Are you really filling your tank up?

GNBRETT

Pelennor Fields
A few interesting suggestions:

Only buy or fill up your car in the early morning when the ground temperature is still cold.
In the petroleum business, the specific gravity and the temperature of the petrol, diesel, jet fuel, ethanol and other petroleum products play an important role. A one degree rise in temperature is a big deal in the business but the Service Stations do not have temperature compensation at the pumps. All Service Stations have their storage tanks buried beneath the ground. The colder the ground the denser the fuel, when it gets warmer petrol expands, so buying in the afternoon or evening your gallon is not exactly a gallon. This time of the year where I live and most of the people reading this live we don’t have to worry about it getting warm in the afternoon.

When you are filling up do not squeeze the trigger of the nozzle to a fast mode.
If you look you will see that the trigger has three (3) stages; low, middle and high. In slow mode you should be pumping on low speed, thereby minimizing the vapors that are created while you are pumping. All hoses at the pump have a vapor return. If you you are pumping on the fast
rate, some of the liquid that goes into your tank becomes vapor. Those vapors are being sucked up and back into the underground storage tank so you're getting less worth for your money.

One of the most important tips is to fill up when your tank is HALF FULL.
The reason for this is, the more fuel you have in your tank, the less air occupying its empty space. Petrol evaporates faster than you can imagine. Petroleum storage tanks have an internal floating roof.
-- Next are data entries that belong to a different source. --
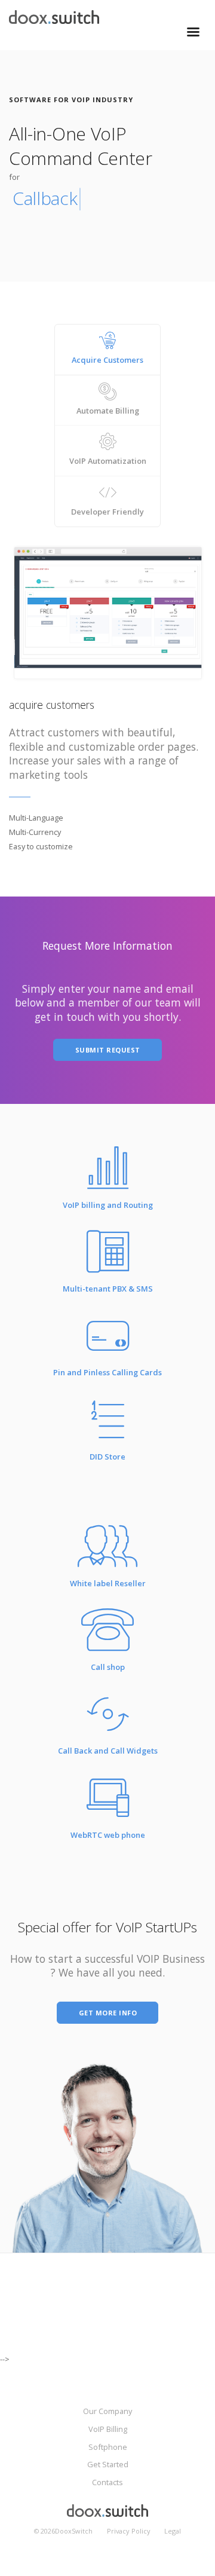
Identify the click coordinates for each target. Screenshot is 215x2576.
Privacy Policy (128, 2530)
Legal (172, 2530)
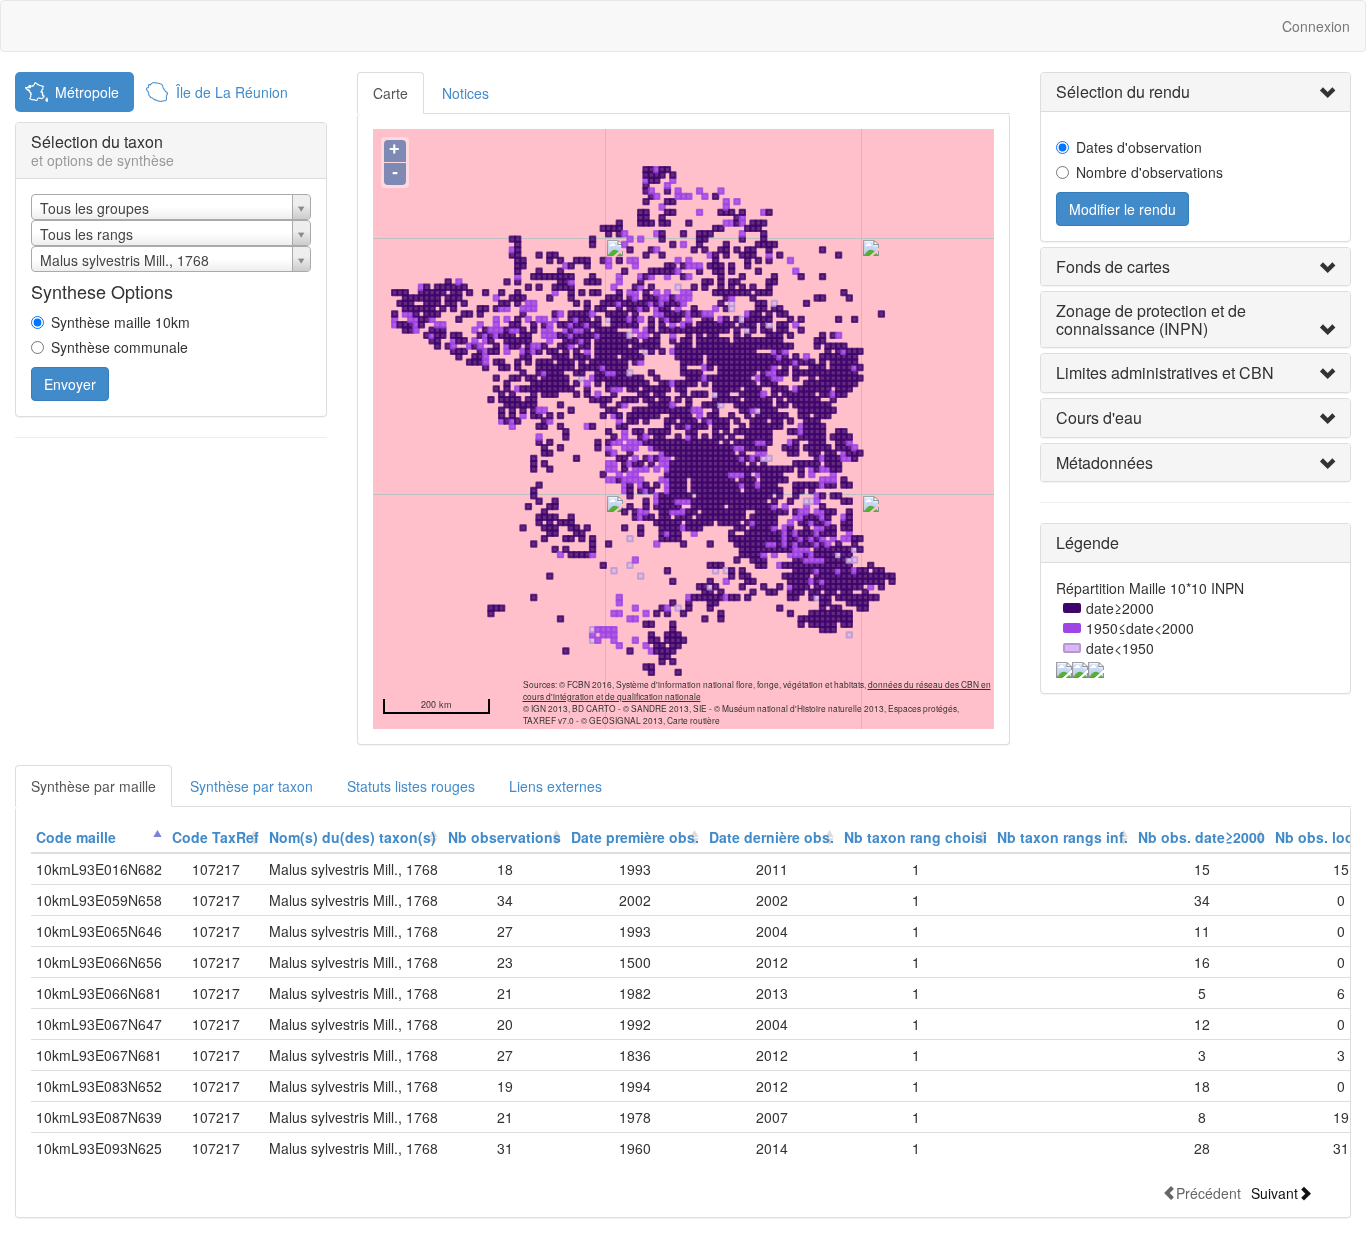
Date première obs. (635, 837)
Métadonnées (1104, 462)
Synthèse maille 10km (120, 322)
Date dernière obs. (771, 837)
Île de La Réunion (232, 92)
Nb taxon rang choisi (915, 837)
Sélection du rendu (1123, 91)
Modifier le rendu (1122, 209)
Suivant (1274, 1192)
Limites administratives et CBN (1165, 372)
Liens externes (555, 786)
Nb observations (504, 837)
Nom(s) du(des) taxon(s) (352, 837)
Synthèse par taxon (251, 786)
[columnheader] (99, 837)
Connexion (1316, 26)
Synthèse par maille (93, 786)
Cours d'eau (1099, 417)
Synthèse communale (119, 347)
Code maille (76, 837)
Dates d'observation (1139, 147)
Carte (390, 93)
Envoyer (70, 384)
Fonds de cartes (1113, 266)
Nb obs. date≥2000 (1201, 837)
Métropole (87, 92)
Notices (465, 93)
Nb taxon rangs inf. (1062, 837)
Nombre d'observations (1149, 172)
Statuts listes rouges (411, 786)
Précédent (1208, 1192)
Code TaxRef (215, 837)
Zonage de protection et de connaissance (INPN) (1151, 319)
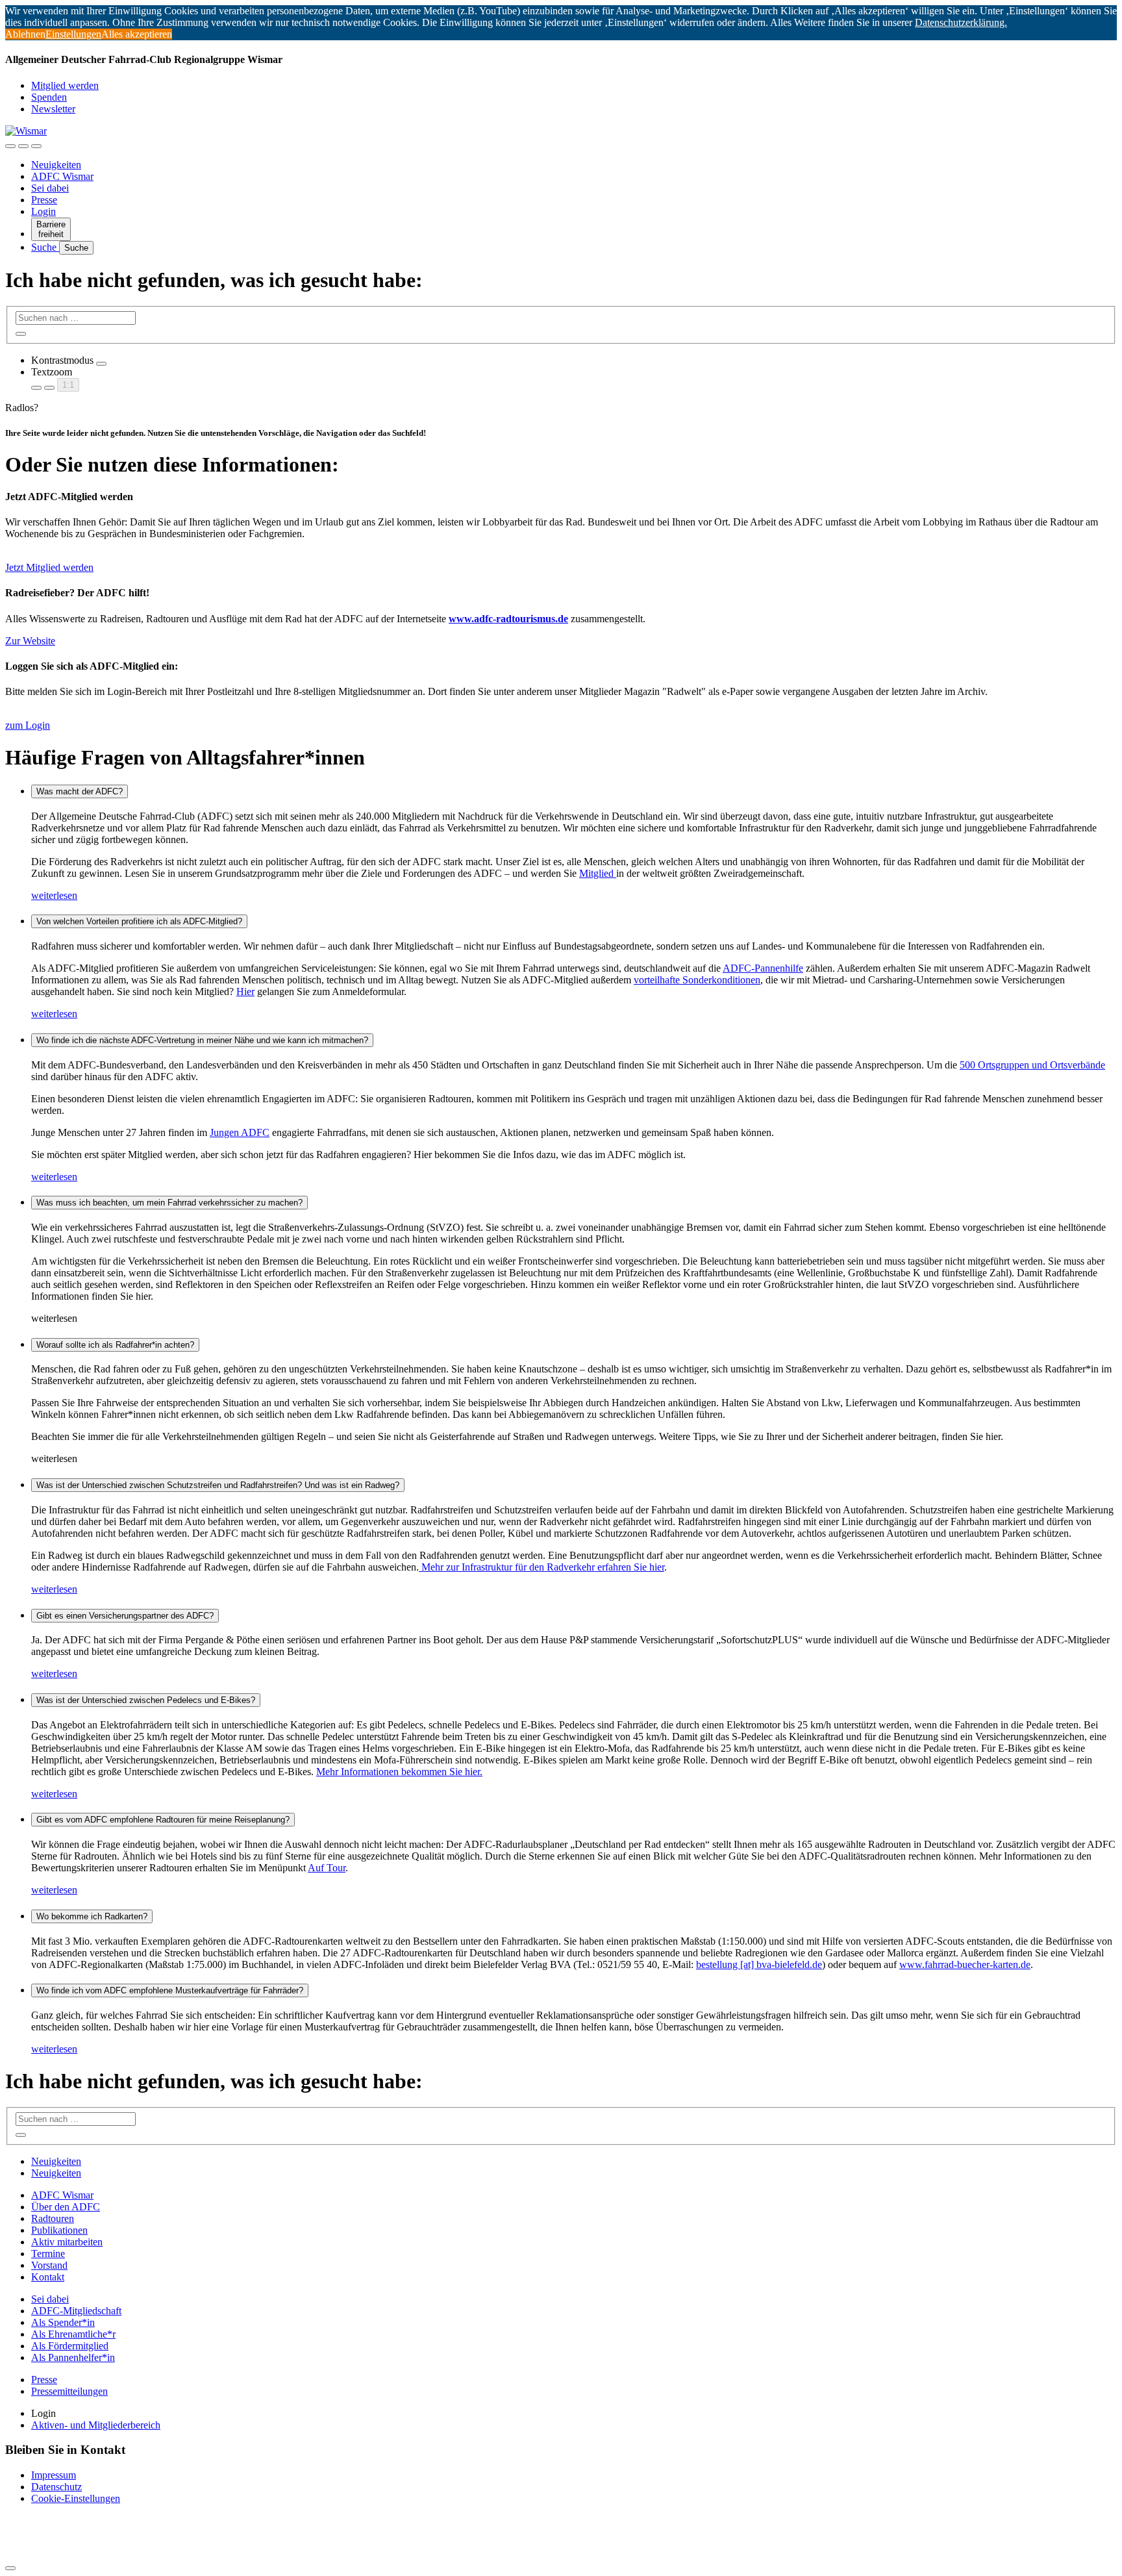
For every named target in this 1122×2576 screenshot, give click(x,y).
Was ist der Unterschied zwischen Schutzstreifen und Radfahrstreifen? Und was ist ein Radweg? (217, 1485)
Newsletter (53, 108)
This roof serves as zero clearance between petrol and the atmosphere, so it minimizes the evaporation.
 
I pour the gas out of 5 gallon pails into my GN. Pump gas my a$$!:eek:
 
good info. the problem is the loss is so minimal. i delt with alot of fuel in the airforce and expansion rates due to extreme heat and cold are less then you would think. density change was a factor when working with millons of gallons however it wasnt that great. now you talk about 20-30 gallons of unleaded, the loss isnt worth the trouble.
 
if i still worked at the base i could get you some #'s. i probley still can but i will see what other people post first.
 
I worked for a very large oil company for 9 years as a Terminal operator and later as a terminal supervisor before I swiched careers. I had to over see and be involved with everthing from the moment we took product in via pipeline, to storage, product quality control, inventories, and everything else in between to the point it was loaded through the rack on transport trucks. Some very good points posted above. I remember my first year with the company walking on open floater roofs inspecting the pontoons, it was very strange the first time knowing I was walking on a floating roof with 40,000 bbls of gasoline under me.